Anti-American Sentiment
Although there isn't official documentation that this was used as a reason to ban the book, it is a wrong reason to do so. If the American Government was truly confident of themselves, and open about their dealings, small comments in a novel should not concern them. However, if a novel does bring light to political controversy, citizens should be encouraged to read it and set things right. Unfortunately, there is the problem of insulting veterans and the families of those who lost loved ones in war, but as Vonnegut experienced the war in similar ways, he should be allowed to say what he wants. If you can't handle unpatriotic literature, don't read it.

I think very similarly about other literature we have read this year like Animal Farm, 1984 and Brave New World. I especially applaud Eric Blair for publishing his novels during a time of political turmoil.

Friday 4 March 2011

Wisdom from Kurt Vonnegut by Marié

"Any reviewer who expresses rage and loathing for a novel is preposterous. He or she is like a person who has put on a full armor and attacked a hot fudge sundae."


Slaughterhouse Five, like many of Vonnegut's novels, are largely based on the author's life. He reveals so much about things he has experienced, many of which are traumatizing or highly personal. He offers himself, completely unguarded and completely truthful, a mushy mess of strong emotions, like a hot fudge sundae. For reviewers to attack his work is completely unfair, as critics are often guarded by a pseudonym, a company name or their critical authority. It is often easier to criticize harshly, than to applaud. 


Although in Slaughterhouse, Vonnegut admits some details have been altered and many of his experiences are masked by those of Billy Pilgrim. "All this happened more or less. The war parts, anyway, are pretty much true". Billy Pilgrim's war experiences are very similar to Vonnegut's, Billy Pilgrim might even be Vonnegut.
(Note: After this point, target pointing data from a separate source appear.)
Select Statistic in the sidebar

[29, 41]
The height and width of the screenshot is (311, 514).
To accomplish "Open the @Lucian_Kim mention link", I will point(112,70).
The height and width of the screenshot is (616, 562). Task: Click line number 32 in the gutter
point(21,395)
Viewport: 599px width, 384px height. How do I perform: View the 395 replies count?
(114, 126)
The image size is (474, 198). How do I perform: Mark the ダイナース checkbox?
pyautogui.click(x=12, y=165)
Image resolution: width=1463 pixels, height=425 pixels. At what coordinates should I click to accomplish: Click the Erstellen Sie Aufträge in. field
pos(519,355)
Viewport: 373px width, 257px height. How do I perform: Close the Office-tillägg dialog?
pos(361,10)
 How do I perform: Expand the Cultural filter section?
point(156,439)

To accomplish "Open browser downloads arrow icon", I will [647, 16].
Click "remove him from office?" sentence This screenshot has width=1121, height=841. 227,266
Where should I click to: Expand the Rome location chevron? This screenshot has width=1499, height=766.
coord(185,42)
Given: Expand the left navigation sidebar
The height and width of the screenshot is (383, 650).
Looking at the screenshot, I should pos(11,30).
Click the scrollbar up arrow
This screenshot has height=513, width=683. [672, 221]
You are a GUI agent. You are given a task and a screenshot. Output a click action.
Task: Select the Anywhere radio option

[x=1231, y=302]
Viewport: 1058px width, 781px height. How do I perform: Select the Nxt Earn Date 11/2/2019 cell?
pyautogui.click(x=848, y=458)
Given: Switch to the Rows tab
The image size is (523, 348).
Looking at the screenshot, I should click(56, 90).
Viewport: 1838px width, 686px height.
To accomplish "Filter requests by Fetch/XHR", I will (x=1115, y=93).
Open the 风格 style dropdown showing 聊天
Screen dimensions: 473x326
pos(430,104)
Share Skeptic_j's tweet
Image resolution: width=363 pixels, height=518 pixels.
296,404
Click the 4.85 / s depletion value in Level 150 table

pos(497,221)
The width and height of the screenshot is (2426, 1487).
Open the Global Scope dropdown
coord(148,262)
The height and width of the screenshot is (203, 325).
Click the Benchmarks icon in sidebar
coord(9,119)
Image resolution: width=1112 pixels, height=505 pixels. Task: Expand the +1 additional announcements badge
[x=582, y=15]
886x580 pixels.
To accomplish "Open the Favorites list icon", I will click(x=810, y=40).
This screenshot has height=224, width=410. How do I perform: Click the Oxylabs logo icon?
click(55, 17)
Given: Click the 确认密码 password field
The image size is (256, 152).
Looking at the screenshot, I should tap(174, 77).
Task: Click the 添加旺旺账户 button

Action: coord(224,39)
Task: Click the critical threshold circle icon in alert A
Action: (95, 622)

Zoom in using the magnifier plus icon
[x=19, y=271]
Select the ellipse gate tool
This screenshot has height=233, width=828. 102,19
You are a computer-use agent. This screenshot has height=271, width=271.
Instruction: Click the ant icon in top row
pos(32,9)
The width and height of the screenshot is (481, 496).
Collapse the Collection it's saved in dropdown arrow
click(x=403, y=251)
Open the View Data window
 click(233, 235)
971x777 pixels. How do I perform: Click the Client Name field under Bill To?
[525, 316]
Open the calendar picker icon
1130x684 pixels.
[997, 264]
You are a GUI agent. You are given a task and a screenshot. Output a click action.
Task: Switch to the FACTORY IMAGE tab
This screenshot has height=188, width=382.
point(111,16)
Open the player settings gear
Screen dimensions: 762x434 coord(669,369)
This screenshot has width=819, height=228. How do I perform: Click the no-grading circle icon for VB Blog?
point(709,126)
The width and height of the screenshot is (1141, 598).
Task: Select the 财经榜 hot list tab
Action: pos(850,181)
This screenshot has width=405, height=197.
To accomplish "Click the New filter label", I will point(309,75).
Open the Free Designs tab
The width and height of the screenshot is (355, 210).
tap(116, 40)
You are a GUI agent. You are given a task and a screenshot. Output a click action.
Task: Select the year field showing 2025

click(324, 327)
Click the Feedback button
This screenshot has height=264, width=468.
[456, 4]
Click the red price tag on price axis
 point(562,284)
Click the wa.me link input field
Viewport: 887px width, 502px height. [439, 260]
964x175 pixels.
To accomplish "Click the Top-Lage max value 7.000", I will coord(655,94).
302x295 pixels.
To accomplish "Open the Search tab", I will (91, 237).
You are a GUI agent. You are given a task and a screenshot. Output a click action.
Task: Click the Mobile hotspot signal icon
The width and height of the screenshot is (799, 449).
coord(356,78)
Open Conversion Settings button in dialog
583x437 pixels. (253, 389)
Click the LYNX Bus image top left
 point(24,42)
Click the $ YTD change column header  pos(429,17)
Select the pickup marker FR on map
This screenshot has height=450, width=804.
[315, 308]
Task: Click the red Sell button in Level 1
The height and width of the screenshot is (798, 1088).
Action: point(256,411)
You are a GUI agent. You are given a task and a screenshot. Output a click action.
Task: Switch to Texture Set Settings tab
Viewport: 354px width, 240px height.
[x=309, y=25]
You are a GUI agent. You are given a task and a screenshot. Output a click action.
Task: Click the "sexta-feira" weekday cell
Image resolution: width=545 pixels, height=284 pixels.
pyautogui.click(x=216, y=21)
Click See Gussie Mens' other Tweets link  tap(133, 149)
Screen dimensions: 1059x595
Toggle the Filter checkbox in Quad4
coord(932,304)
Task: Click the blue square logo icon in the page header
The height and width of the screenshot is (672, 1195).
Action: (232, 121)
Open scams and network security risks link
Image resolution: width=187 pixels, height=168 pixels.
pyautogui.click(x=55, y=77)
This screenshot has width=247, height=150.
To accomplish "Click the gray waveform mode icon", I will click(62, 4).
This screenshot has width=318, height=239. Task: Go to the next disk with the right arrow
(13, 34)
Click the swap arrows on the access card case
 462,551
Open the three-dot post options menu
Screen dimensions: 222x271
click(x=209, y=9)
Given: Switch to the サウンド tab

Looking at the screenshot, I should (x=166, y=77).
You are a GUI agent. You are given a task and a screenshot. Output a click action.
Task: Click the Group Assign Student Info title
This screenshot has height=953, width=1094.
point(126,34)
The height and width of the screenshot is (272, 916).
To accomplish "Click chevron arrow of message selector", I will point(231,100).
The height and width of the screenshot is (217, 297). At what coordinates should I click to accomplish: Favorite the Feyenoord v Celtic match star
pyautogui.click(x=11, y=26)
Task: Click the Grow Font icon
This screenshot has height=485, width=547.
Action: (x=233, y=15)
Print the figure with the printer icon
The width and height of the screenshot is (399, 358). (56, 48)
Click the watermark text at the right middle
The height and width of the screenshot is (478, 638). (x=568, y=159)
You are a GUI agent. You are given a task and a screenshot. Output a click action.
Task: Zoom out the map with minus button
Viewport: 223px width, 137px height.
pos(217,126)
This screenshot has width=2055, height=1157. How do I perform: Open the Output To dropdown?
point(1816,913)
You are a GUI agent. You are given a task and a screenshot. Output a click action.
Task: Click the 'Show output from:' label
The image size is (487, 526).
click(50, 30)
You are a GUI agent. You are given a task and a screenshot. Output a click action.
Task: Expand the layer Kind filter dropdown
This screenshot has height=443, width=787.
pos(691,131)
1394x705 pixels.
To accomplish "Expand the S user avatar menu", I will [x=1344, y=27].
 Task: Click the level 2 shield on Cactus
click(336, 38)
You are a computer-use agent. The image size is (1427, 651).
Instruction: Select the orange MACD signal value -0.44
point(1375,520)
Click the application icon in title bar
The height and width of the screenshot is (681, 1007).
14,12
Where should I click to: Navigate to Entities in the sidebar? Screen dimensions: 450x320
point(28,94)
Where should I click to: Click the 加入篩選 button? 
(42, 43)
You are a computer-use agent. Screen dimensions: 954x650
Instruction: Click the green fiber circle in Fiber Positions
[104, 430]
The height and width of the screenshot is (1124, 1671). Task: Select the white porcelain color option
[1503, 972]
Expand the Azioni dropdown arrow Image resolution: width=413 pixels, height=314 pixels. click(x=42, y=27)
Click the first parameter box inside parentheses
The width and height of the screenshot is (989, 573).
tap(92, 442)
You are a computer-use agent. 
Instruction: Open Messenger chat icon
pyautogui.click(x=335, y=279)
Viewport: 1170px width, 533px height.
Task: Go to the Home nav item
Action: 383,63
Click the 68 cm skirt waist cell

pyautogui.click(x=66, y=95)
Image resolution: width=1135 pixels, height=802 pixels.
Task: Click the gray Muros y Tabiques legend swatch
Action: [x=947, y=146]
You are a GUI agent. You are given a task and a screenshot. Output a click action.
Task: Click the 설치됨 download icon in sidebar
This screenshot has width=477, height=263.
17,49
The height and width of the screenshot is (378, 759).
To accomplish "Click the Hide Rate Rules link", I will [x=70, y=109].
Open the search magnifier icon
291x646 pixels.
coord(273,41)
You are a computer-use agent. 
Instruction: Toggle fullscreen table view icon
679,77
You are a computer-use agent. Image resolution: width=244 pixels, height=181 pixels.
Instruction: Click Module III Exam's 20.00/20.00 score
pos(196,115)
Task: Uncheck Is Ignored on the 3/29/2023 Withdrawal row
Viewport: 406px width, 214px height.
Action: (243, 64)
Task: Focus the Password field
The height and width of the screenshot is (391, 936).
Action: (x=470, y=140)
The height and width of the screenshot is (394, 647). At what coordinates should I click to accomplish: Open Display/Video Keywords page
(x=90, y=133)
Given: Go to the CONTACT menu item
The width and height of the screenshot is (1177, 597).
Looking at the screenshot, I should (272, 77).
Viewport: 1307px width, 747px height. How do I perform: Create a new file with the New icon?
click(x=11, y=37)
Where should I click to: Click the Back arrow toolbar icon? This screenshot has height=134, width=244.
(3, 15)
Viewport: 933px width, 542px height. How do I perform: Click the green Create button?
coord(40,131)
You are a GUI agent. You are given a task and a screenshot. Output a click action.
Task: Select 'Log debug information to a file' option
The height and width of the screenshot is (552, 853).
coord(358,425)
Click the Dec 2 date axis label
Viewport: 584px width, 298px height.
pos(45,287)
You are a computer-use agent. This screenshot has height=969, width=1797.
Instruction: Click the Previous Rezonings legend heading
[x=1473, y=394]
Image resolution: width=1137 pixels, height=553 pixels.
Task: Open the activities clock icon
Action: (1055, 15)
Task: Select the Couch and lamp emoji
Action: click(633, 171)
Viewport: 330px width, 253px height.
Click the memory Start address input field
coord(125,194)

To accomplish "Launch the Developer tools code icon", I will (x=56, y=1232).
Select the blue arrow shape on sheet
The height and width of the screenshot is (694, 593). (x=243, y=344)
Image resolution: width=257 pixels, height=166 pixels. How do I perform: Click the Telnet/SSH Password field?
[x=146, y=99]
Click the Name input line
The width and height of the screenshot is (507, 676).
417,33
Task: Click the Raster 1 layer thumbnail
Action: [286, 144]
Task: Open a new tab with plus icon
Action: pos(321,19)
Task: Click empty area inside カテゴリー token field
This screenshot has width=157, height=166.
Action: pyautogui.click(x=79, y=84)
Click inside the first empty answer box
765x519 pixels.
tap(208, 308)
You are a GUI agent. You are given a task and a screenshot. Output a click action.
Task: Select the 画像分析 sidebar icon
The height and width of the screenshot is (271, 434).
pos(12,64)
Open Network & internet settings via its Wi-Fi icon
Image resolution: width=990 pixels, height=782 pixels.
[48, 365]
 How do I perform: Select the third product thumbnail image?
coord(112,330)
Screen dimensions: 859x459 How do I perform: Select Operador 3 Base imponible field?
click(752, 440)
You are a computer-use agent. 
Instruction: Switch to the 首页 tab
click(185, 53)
Thus, Vonnegut is near completely laying out his past for anyone who reads the novel to see. 


Some examples of Billy Pilgrim's experiences;


- being a social outcast during the war
- coming to terms with war and it's effects
- being emotionally and physically inferior
- humiliation by Roland Weary and German guards
- Dresden fire-bombing
- clearing away dead civilian bodies


Many of these we known Vonnegut himself experienced, things no one has ever gone through. It isn't fair to express rage and loathing towards something we do not completely understand.

Fate vs. Free Will by Marié

If Fate is an already set series of events, that is completely unalterable, I do not believe in it. However, I do not completely believe in free will entirely either, because as there is much chaos there is some order in the world. I like to think that the relationship between Fate and Free Will is magnetic. When a person is born, the place into which they entered will somewhat define how they will live their life, and thus the person they become. A child born to well-to-do parents will most likely be "fated" differently to one born to a single mother, with an income below the poverty line. Free will can change the course of someone's life, such as winning a lottery ticket, but the condition of their life will have a "magnetic" tendency to return to how their social position has defined them to be. Aldous Huxley seemed to have argue that Fate can be artificially produced in his utopian society in Brave New World. Babies were genetically programmed and conditioned to meet their determined purpose in life, and nothing else. However, I wonder if someone's free will can be a result of fate, and that the two are intertwined in such a way they work as one to give the illusion of free will to us mortals, who are truly, on a one way ride.


The more and more I think about it, I am increasingly torn between the two. I'll settle at a happy medium.